The exercises were just right I think -- they were helpful in reinforcing what we learned and were at just the right spots. I enjoyed the stretch goals!

I love the trend of instructors providing a full workshop site (the Python Fundamentals workshop was also like this) and I actually really liked how Kadi simply presented from the site itself versus slides. It meant we could follow along, read ahead, or work at our own pace if we needed to without missing anything. Everything was in one place. It was easy to copy code samples and click links for further reading. Her pace was perfect when going through the demos. It was at the right level for someone with previous React experience but I could see by the hook section where it could lose folks who haven't done a lot of hooks-based development. There were a lot of questions pertaining to hook semantics that came up! I can relate since even I get tripped up by them.

Would I use React Native?

I was keenly interested in what it might look like to build a React Native app for Keep Track of My Games and after taking the workshop, I feel more confident it could work out well. I can't say I'm 100% on board yet though since it's still true that when you need to get down to the nitty-gritty, you might be writing Objective-C/Swift or Java/Kotlin and that's what sends shivers down my back. I love learning! But I also have limited time!

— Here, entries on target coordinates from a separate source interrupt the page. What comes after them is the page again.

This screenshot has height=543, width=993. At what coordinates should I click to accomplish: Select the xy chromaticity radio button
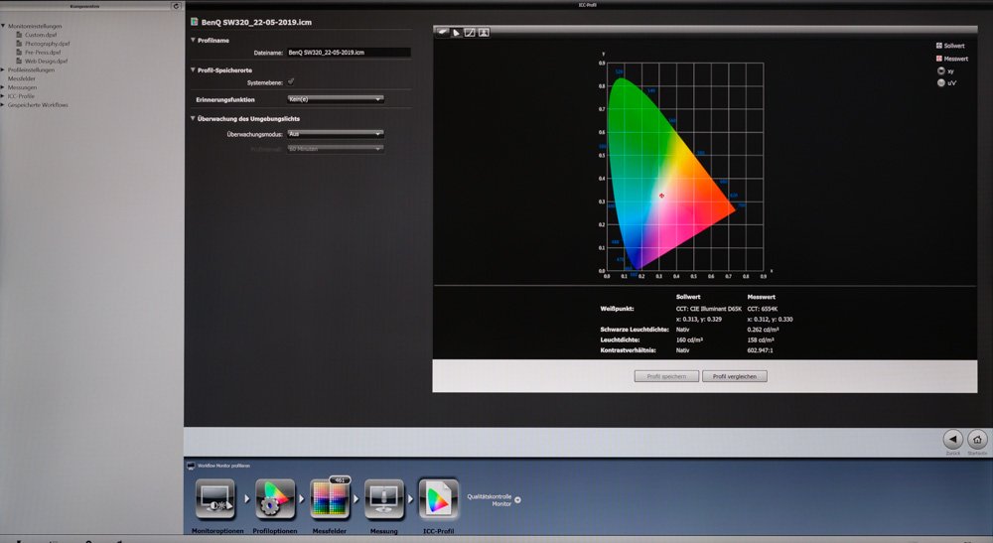pyautogui.click(x=939, y=71)
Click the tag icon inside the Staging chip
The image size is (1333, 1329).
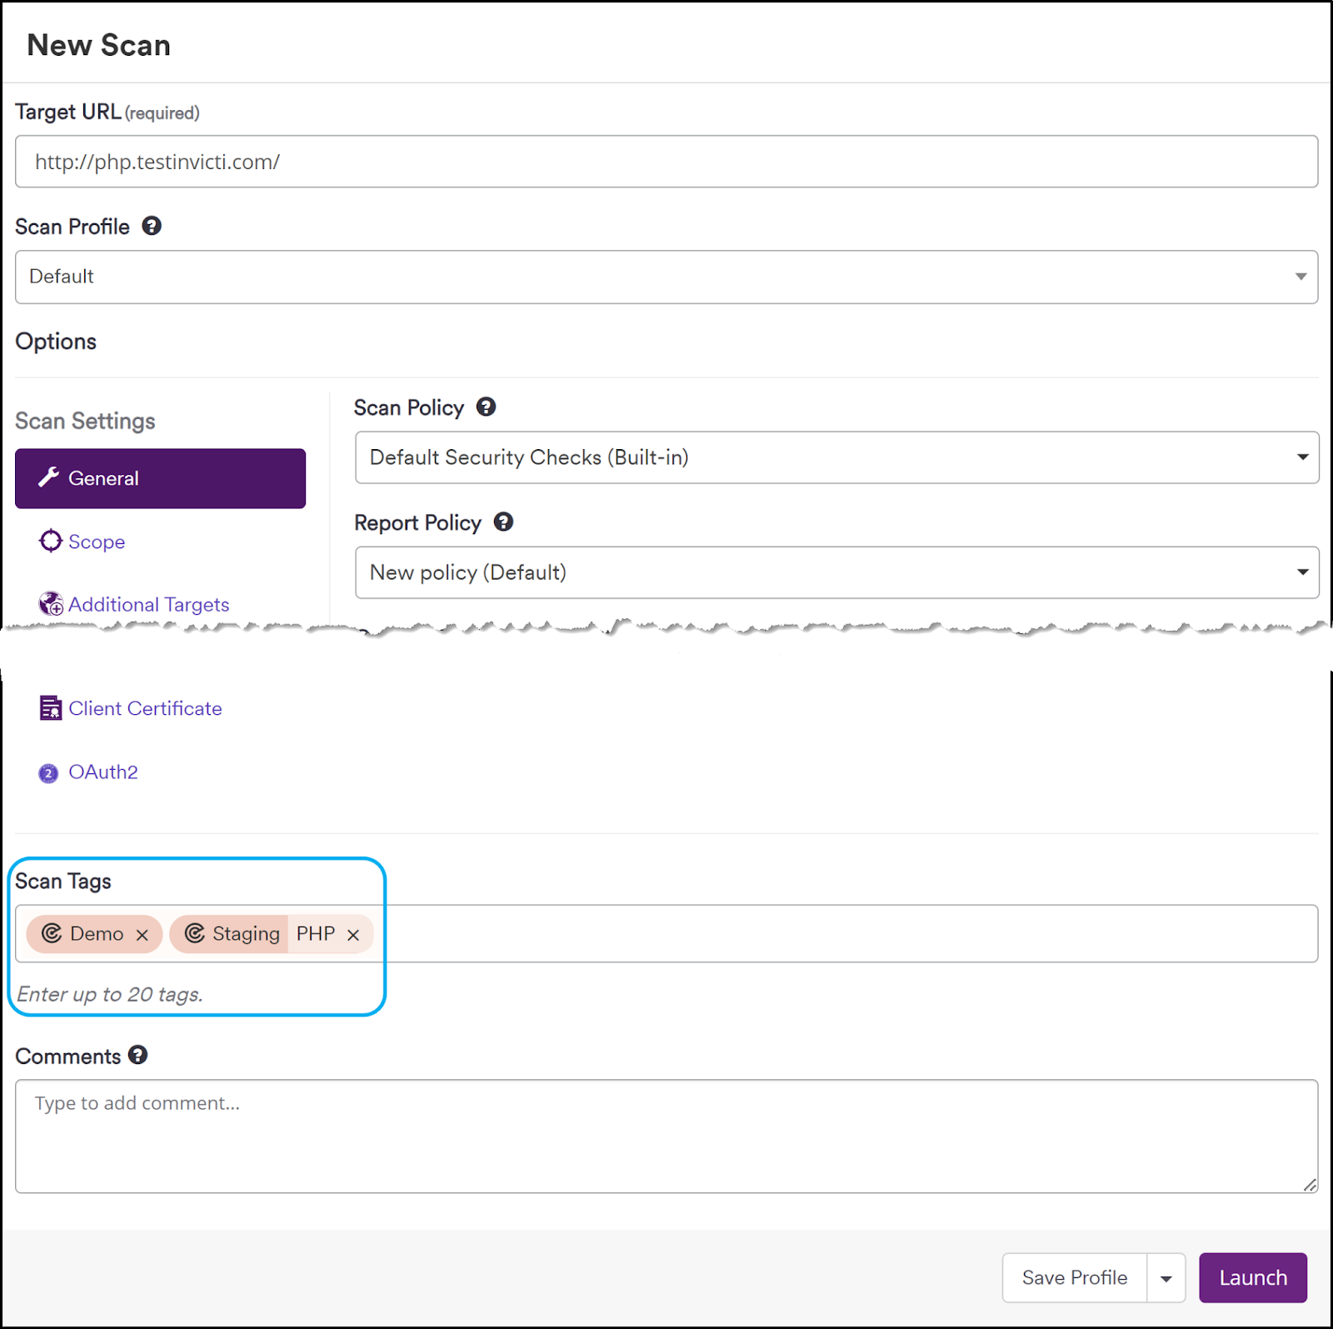point(195,934)
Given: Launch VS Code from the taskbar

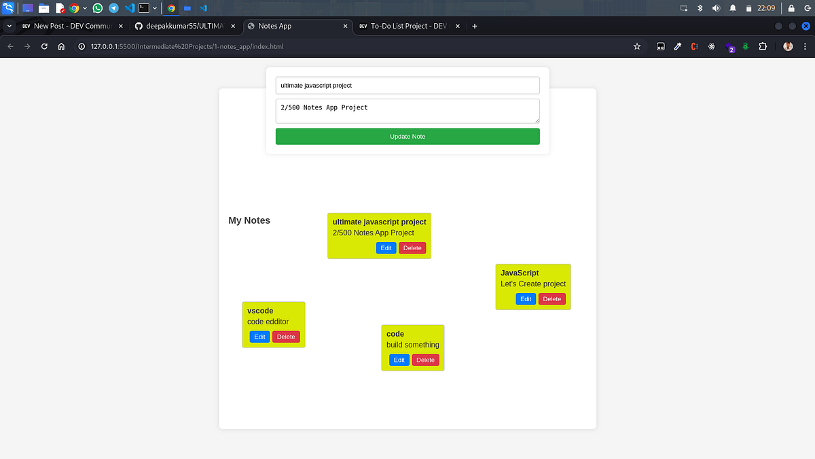Looking at the screenshot, I should pyautogui.click(x=129, y=8).
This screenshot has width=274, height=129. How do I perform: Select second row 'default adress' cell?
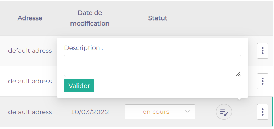click(x=30, y=81)
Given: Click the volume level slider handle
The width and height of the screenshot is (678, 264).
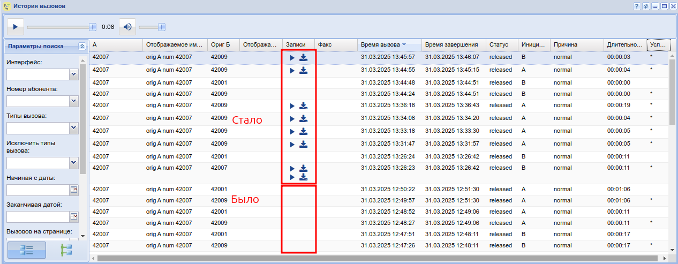Looking at the screenshot, I should (161, 26).
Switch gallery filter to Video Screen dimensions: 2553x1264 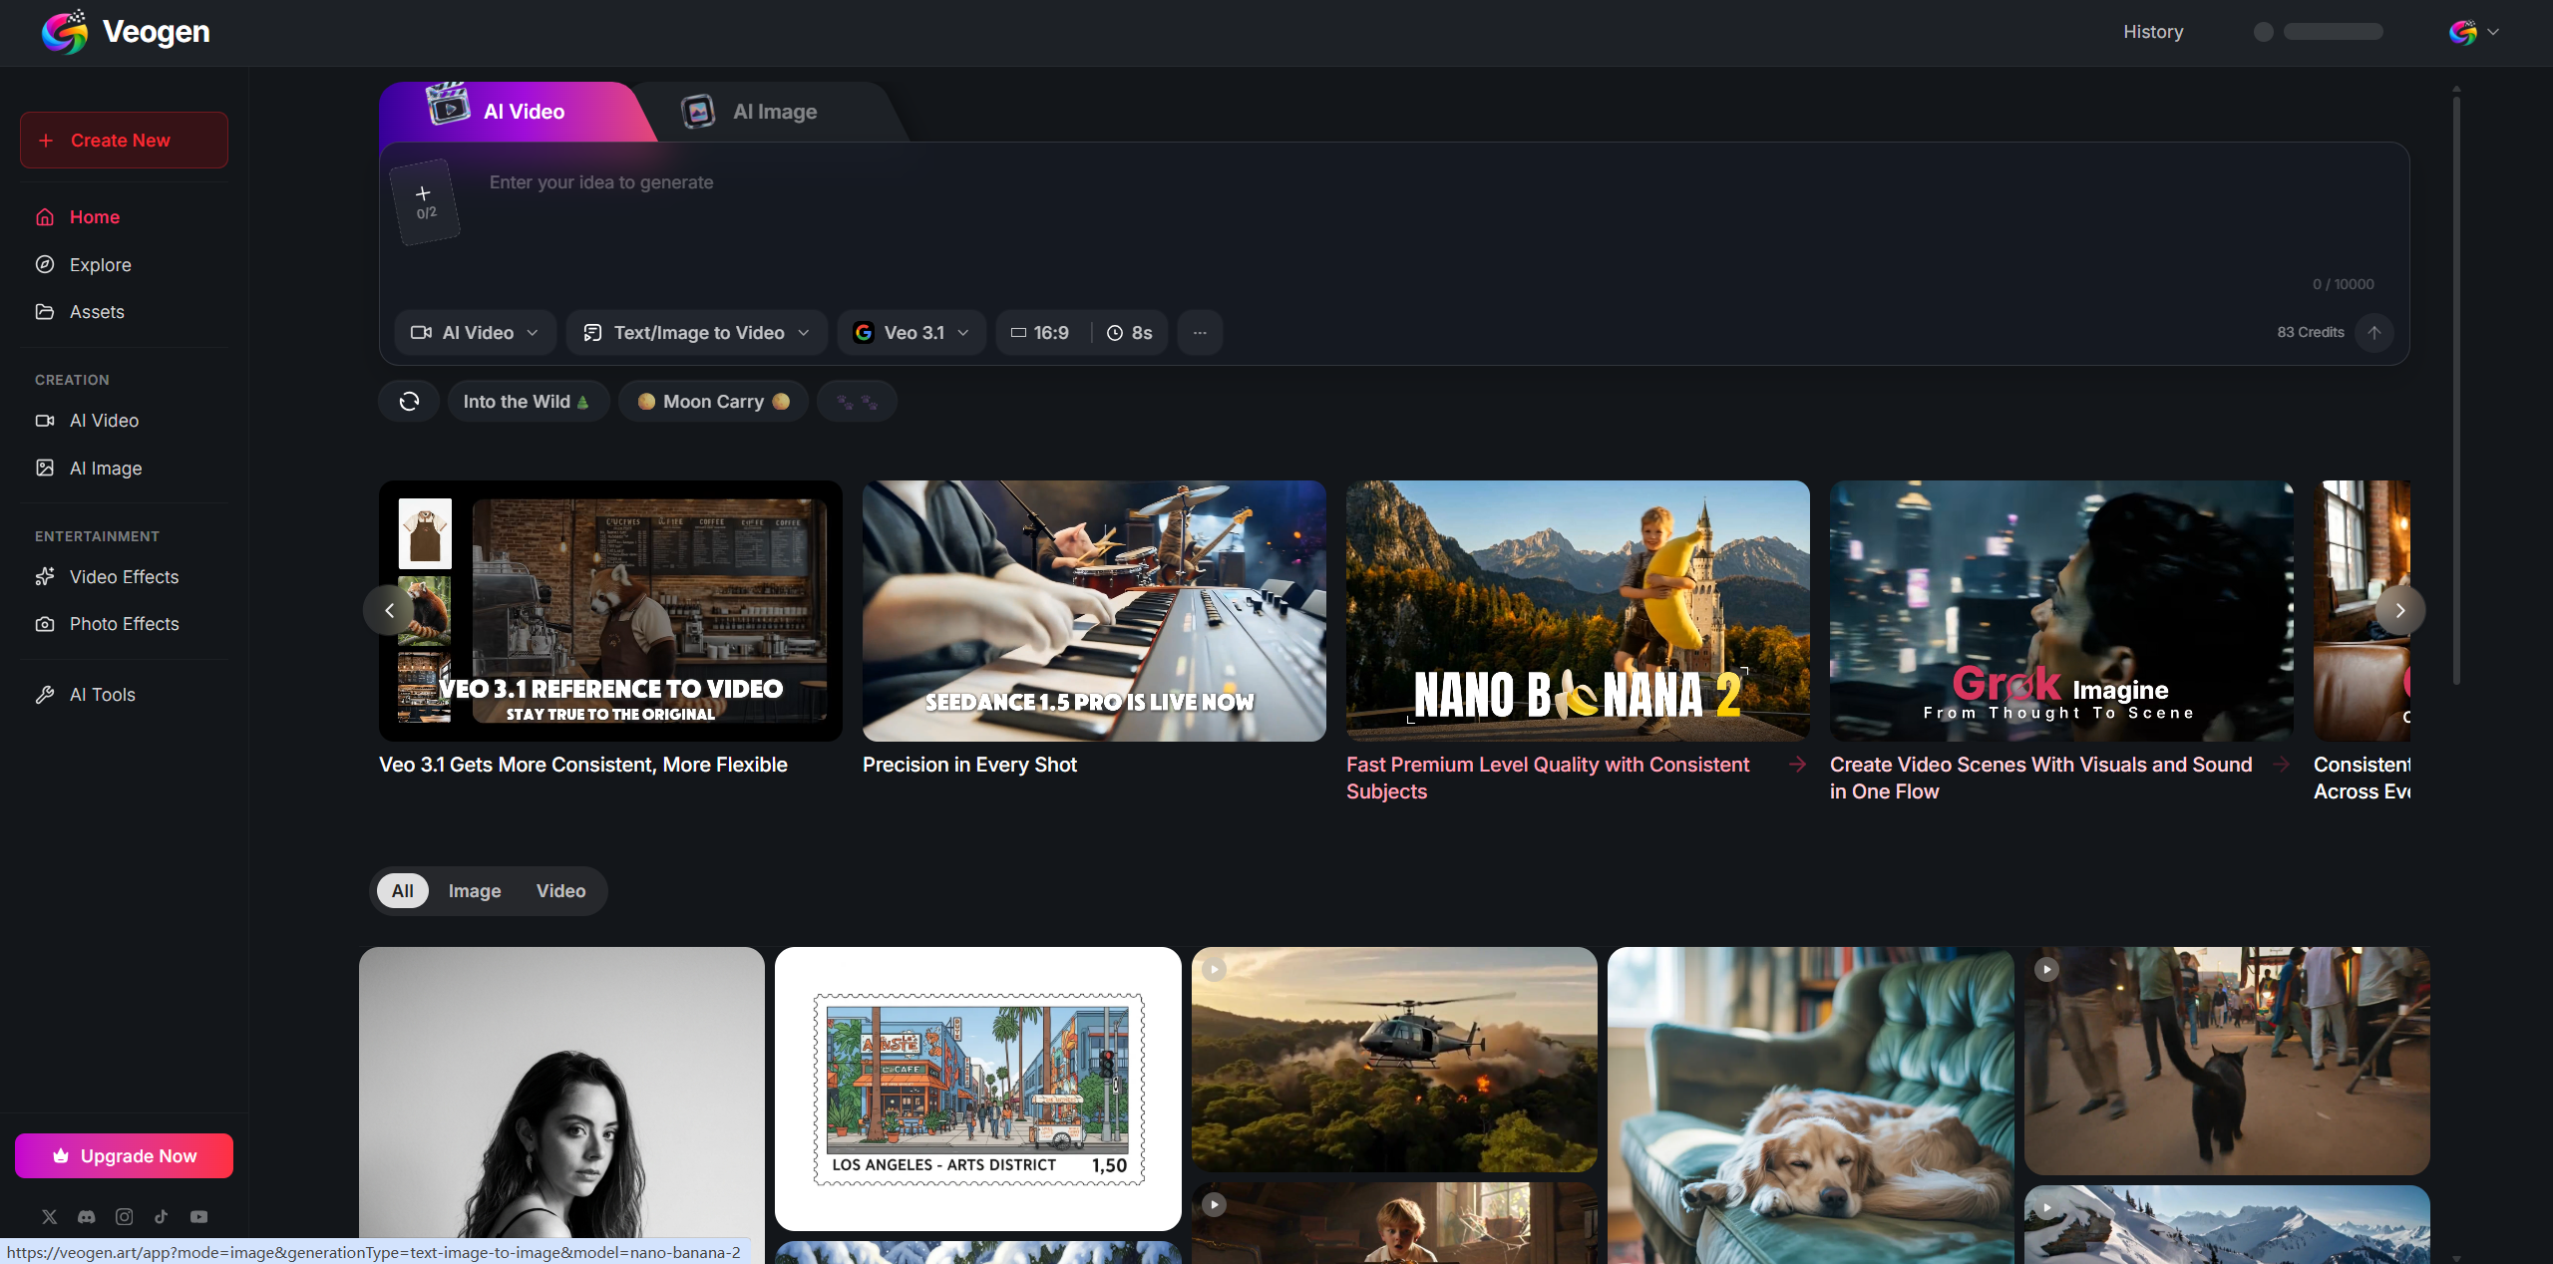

The biggest question going into the workshop was, how much could I try to share between my React web code and React Native code? I think the answer is, not much, unless I changed my web code to use something like React Native for Web. What I could share are logic modules though but you couldn't share 3rd party React modules unless they also targeted React Native.

One thing to consider about Xamarin in particular is that when using Xamarin.Forms it's C# and .NET up and down the entire stack including the UI. In talking with my friend who has done a lot of Xamarin development you don't get to ignore XCode or Android Studio but at the same time you don't need to go and learn 2-4 languages to write native modules.

At the end of the day, it'll probably come down to how complicated I think the KTOMG app would get (I'd say, not that complicated...). I think overall the fact is building native mobile apps is hard. Overall the React Native developer experience felt really productive to build out this app. That's an important factor for me, with limited time to spend wrestling with cross-platform tooling.

The closest parallel I can draw for mobile development was my experience building my Gatsby-based savings tracker app. Since that is a Progressive Web App (PWA) using traditional React and Material UI, I loved the experience. I had a fully-working app in a weekend. But the deployment of PWAs to app stores is still in a sub-optimal state. Honestly, I hope to rewrite the KTOMG frontend to be a PWA anyway and maybe by the time I do that, PWAs will be first-class citizens on mobile platforms and my decision will be made for me. Always bet on the web... right?